_What you should do:_ Every line below should be given again without alteration.

_Raw data:_
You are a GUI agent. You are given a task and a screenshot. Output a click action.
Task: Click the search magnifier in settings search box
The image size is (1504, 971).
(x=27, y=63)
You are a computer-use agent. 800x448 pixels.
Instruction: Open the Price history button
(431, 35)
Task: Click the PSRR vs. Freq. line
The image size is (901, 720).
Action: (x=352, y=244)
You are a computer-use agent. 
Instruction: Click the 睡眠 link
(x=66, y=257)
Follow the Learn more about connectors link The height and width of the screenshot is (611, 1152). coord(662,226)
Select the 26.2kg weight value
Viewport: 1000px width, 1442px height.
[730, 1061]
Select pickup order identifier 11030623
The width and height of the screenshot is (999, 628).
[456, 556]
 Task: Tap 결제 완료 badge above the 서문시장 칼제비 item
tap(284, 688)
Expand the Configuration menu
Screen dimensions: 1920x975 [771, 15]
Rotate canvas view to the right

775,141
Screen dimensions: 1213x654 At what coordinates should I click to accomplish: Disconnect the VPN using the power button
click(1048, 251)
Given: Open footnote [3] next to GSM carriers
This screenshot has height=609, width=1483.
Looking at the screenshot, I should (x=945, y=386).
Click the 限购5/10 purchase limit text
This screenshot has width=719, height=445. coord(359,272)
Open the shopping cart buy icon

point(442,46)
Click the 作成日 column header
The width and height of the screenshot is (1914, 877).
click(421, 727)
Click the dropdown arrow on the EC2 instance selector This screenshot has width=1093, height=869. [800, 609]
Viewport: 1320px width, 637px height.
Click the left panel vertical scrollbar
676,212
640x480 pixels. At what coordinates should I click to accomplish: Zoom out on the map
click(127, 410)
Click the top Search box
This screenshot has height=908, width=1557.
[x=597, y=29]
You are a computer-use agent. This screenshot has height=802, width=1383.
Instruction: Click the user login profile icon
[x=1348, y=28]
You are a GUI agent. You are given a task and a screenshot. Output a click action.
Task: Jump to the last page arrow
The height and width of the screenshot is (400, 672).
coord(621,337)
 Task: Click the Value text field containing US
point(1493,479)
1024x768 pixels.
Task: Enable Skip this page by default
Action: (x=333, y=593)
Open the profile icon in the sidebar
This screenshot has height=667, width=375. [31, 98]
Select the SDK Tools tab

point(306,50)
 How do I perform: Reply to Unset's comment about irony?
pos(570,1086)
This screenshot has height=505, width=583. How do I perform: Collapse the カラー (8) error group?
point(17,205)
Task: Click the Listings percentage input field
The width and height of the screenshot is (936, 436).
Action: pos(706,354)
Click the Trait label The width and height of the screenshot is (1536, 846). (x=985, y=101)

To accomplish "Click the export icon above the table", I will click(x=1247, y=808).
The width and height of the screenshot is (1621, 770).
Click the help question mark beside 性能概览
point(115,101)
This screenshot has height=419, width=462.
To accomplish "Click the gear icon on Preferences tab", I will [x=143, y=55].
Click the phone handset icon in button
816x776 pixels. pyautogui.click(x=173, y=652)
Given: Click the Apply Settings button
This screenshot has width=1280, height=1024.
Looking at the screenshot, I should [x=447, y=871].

_Reply to the task:_
You are a GUI agent. You are given a task and a screenshot. Output a click action.
Task: Click the search magnifier in settings search box
The image size is (1504, 971).
(x=27, y=63)
You are a computer-use agent. 800x448 pixels.
Instruction: Open the Price history button
(431, 35)
Task: Click the PSRR vs. Freq. line
The image size is (901, 720).
Action: (x=352, y=244)
You are a computer-use agent. 
Instruction: Click the 睡眠 link
(x=66, y=257)
Follow the Learn more about connectors link The height and width of the screenshot is (611, 1152). coord(662,226)
Select the 26.2kg weight value
Viewport: 1000px width, 1442px height.
[730, 1061]
Select pickup order identifier 11030623
The width and height of the screenshot is (999, 628).
[456, 556]
 Task: Tap 결제 완료 badge above the 서문시장 칼제비 item
tap(284, 688)
Expand the Configuration menu
Screen dimensions: 1920x975 [771, 15]
Rotate canvas view to the right

775,141
Screen dimensions: 1213x654 At what coordinates should I click to accomplish: Disconnect the VPN using the power button
click(1048, 251)
Given: Open footnote [3] next to GSM carriers
This screenshot has height=609, width=1483.
Looking at the screenshot, I should (x=945, y=386).
Click the 限购5/10 purchase limit text
This screenshot has width=719, height=445. coord(359,272)
Open the shopping cart buy icon

point(442,46)
Click the 作成日 column header
The width and height of the screenshot is (1914, 877).
click(421, 727)
Click the dropdown arrow on the EC2 instance selector This screenshot has width=1093, height=869. [800, 609]
Viewport: 1320px width, 637px height.
Click the left panel vertical scrollbar
676,212
640x480 pixels. At what coordinates should I click to accomplish: Zoom out on the map
click(127, 410)
Click the top Search box
This screenshot has height=908, width=1557.
[x=597, y=29]
You are a computer-use agent. This screenshot has height=802, width=1383.
Instruction: Click the user login profile icon
[x=1348, y=28]
You are a GUI agent. You are given a task and a screenshot. Output a click action.
Task: Jump to the last page arrow
The height and width of the screenshot is (400, 672).
coord(621,337)
 Task: Click the Value text field containing US
point(1493,479)
1024x768 pixels.
Task: Enable Skip this page by default
Action: (x=333, y=593)
Open the profile icon in the sidebar
This screenshot has height=667, width=375. [31, 98]
Select the SDK Tools tab

point(306,50)
 How do I perform: Reply to Unset's comment about irony?
pos(570,1086)
This screenshot has height=505, width=583. How do I perform: Collapse the カラー (8) error group?
point(17,205)
Task: Click the Listings percentage input field
The width and height of the screenshot is (936, 436).
Action: pos(706,354)
Click the Trait label The width and height of the screenshot is (1536, 846). (x=985, y=101)

To accomplish "Click the export icon above the table", I will click(x=1247, y=808).
The width and height of the screenshot is (1621, 770).
Click the help question mark beside 性能概览
point(115,101)
This screenshot has height=419, width=462.
To accomplish "Click the gear icon on Preferences tab", I will [x=143, y=55].
Click the phone handset icon in button
816x776 pixels. pyautogui.click(x=173, y=652)
Given: Click the Apply Settings button
This screenshot has width=1280, height=1024.
Looking at the screenshot, I should [x=447, y=871].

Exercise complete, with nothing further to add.